EXERCISE DETAILS – Reproduce the lines from the line with "Describe the element" to the line with "Find the location of a particular element.", swapping "screenshot" for "screen image" and changing nothing else. Leave the pictures out.

RECORDS FOR THE TASK –

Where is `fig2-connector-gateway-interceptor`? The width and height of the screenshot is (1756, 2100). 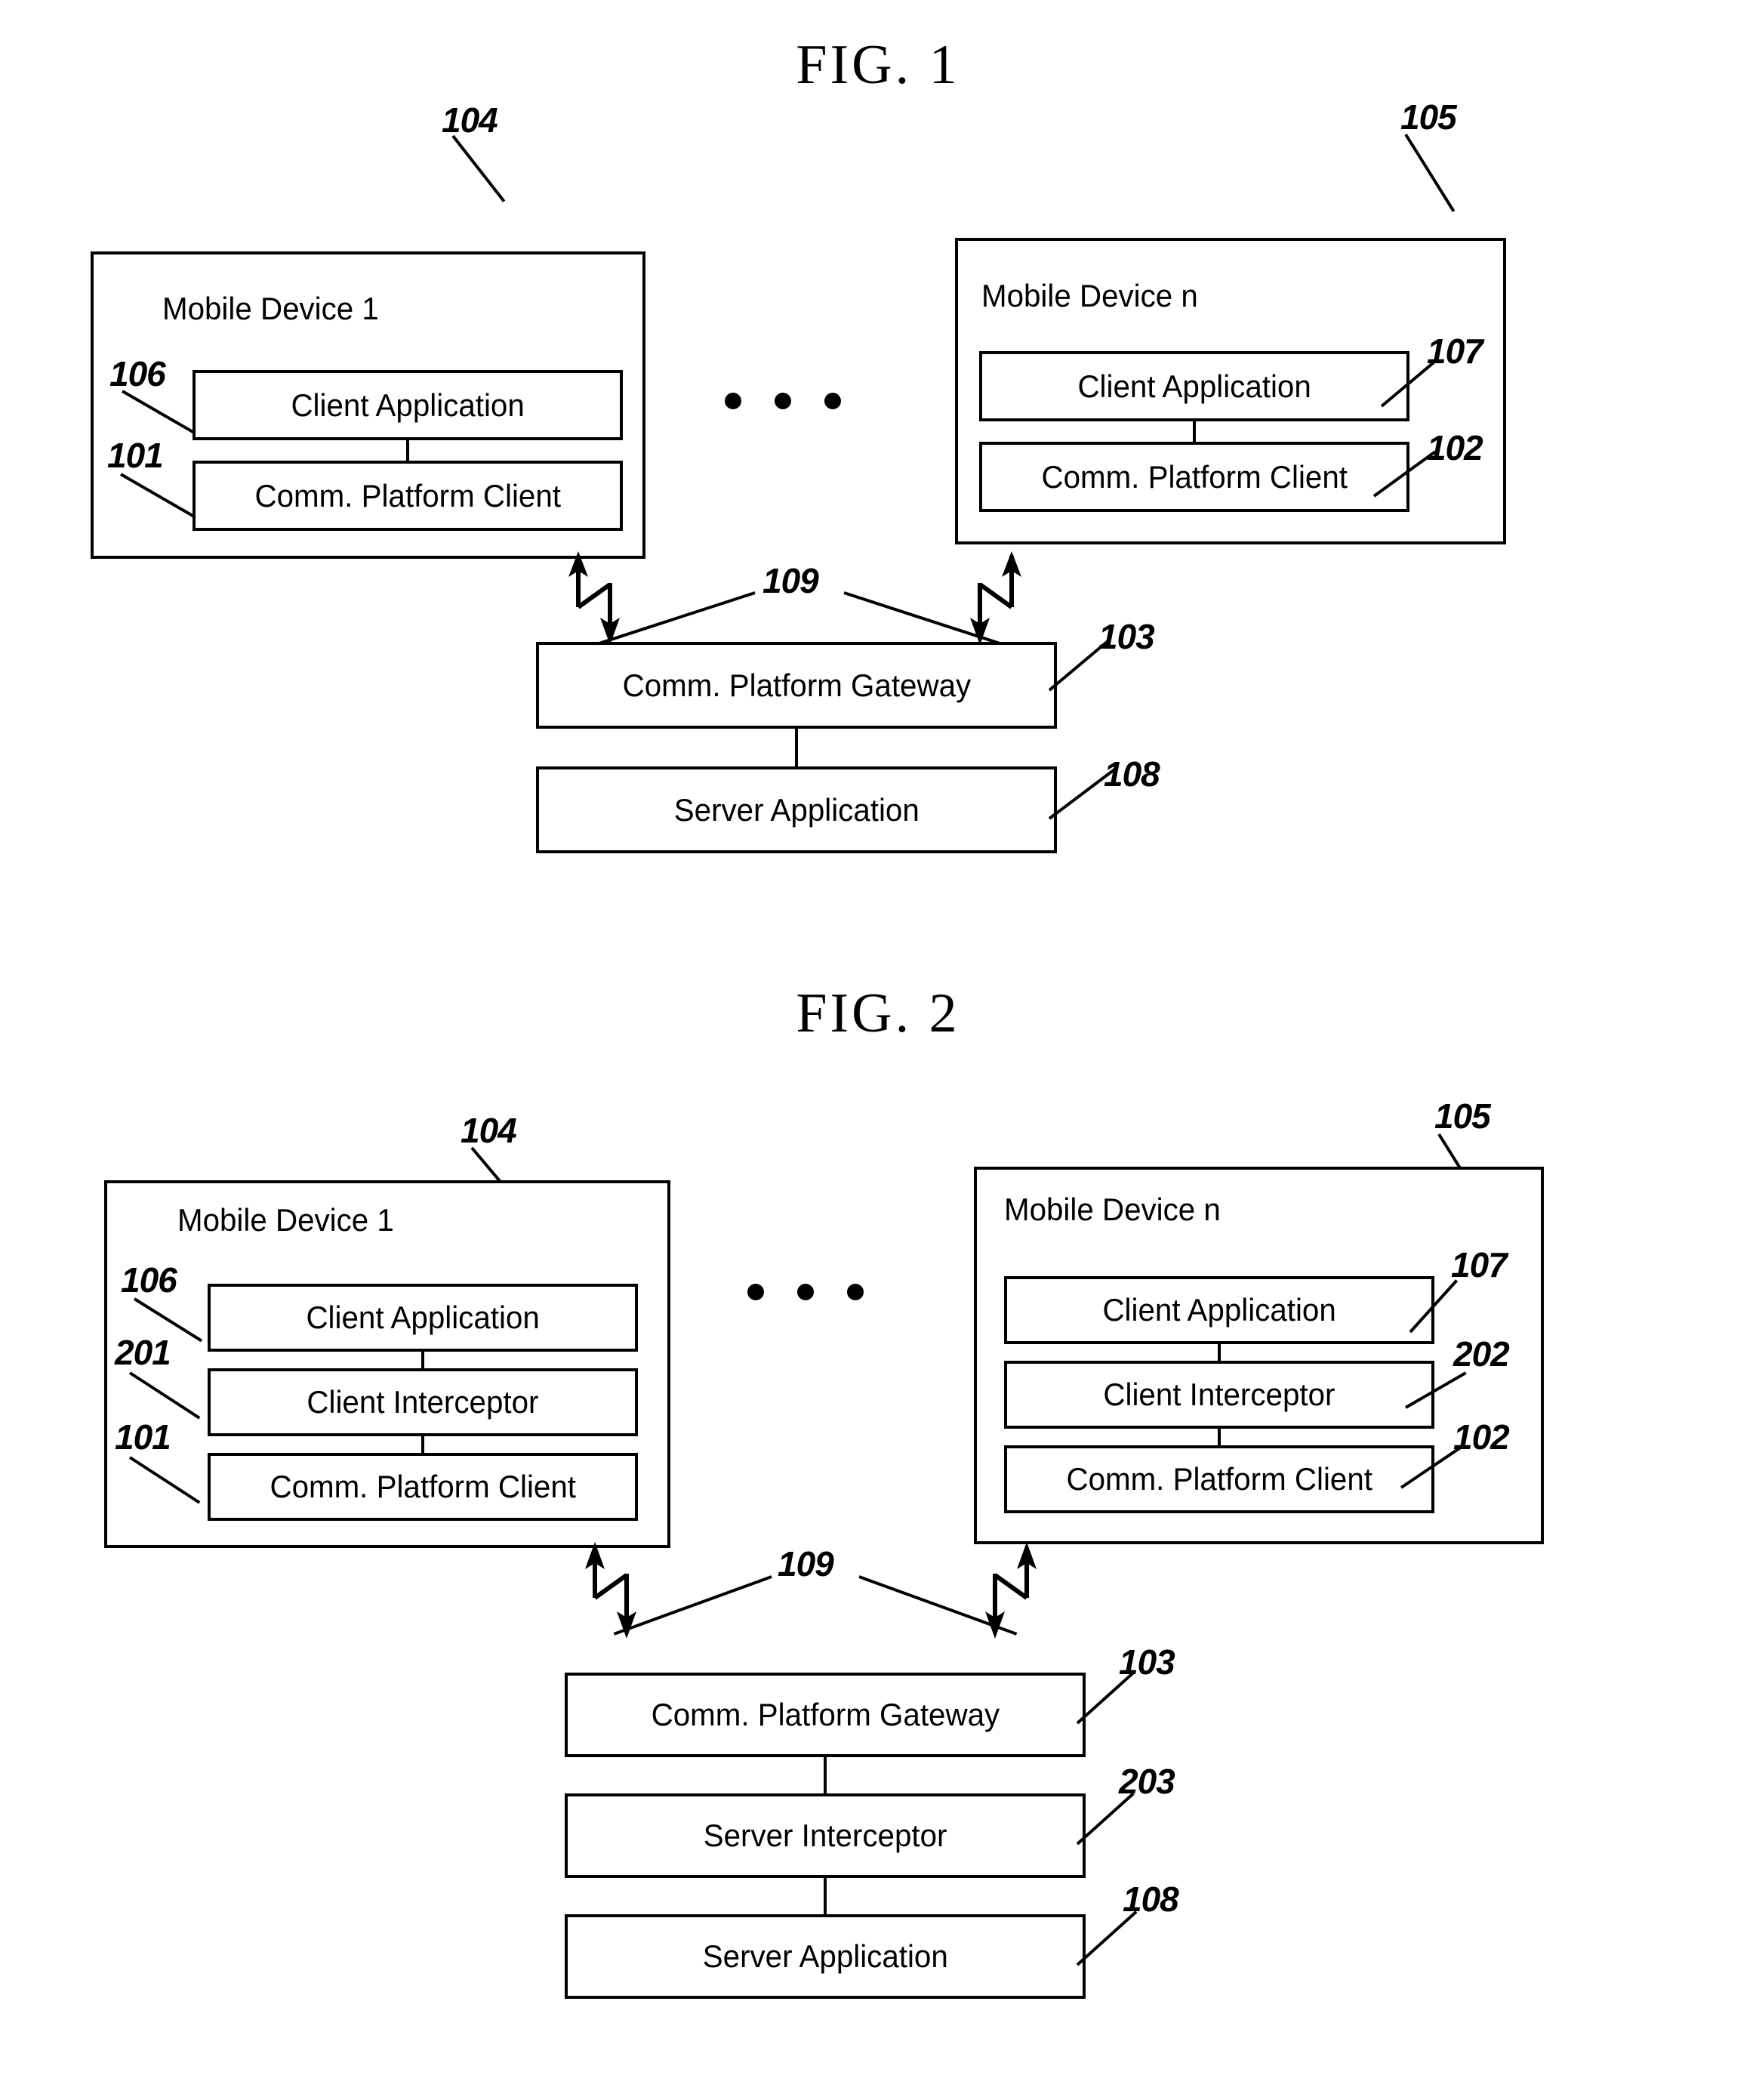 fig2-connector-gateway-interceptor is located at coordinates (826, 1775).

--

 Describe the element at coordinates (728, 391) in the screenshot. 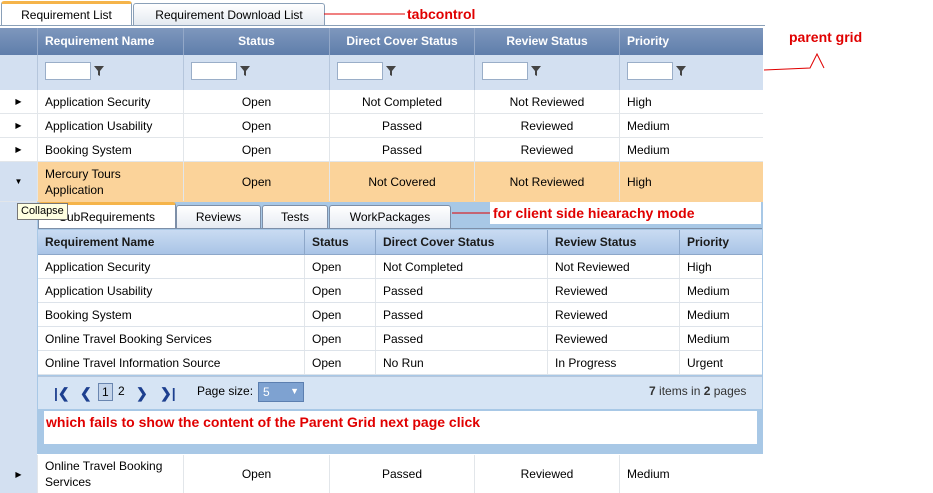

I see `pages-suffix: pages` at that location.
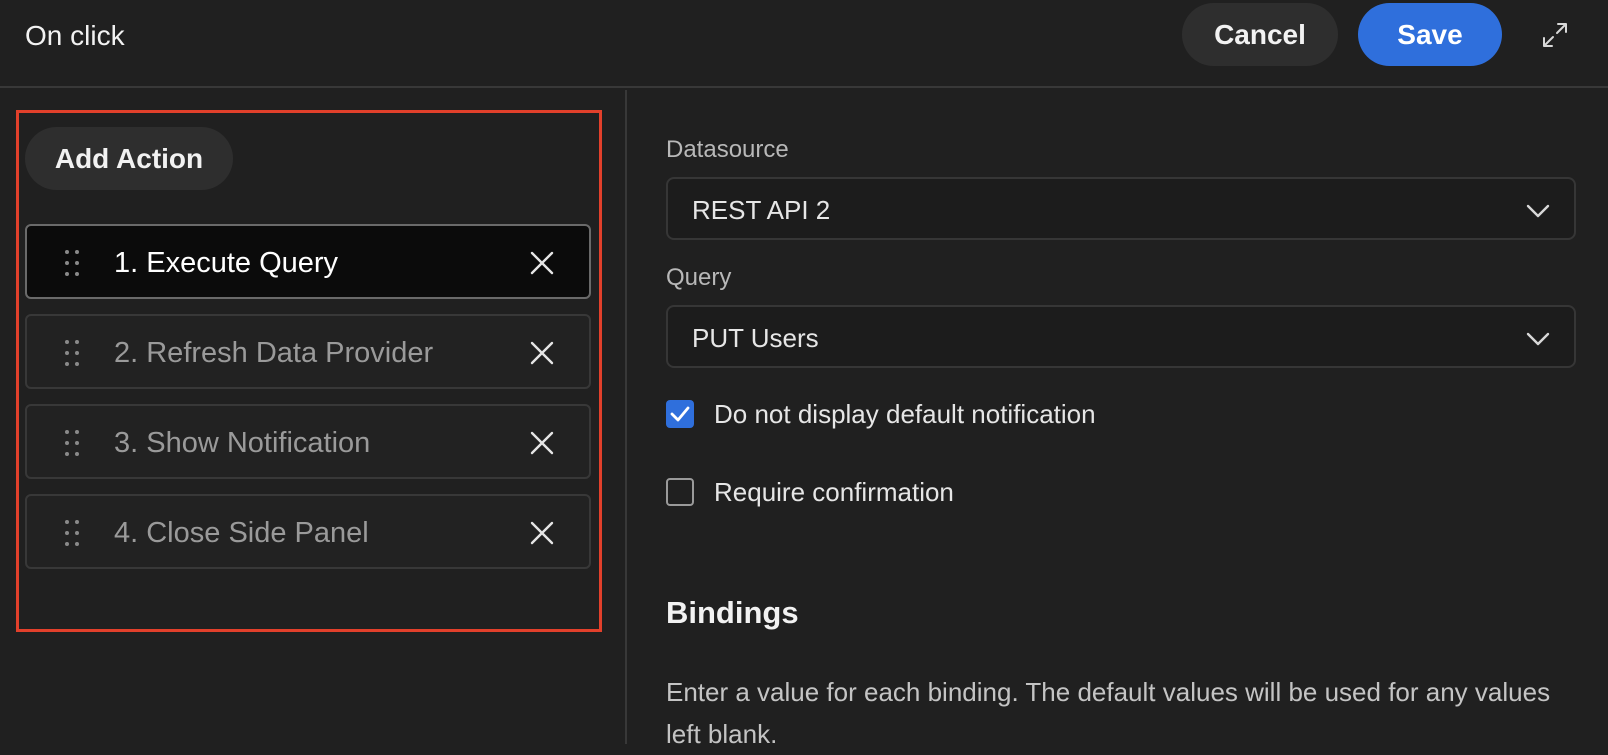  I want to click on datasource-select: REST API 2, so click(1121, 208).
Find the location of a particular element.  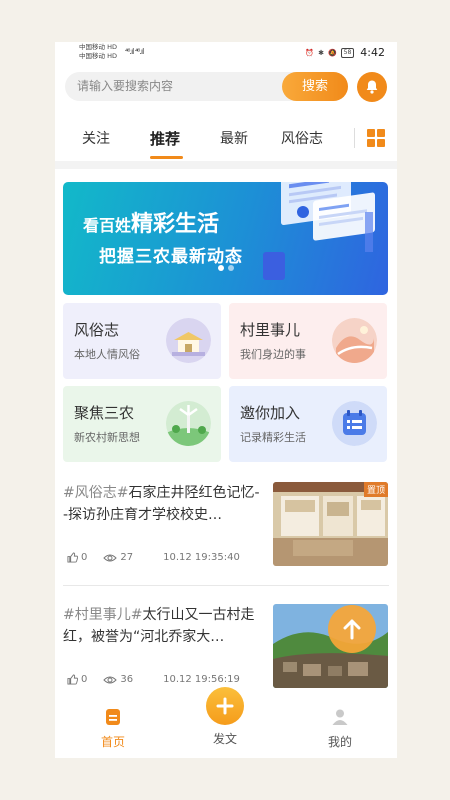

ANSWER BOX –
 Describe the element at coordinates (728, 391) in the screen image. 

I see `pages-suffix: pages` at that location.
  I want to click on datasource-select: REST API 2, so click(1121, 208).
Find the location of a particular element.  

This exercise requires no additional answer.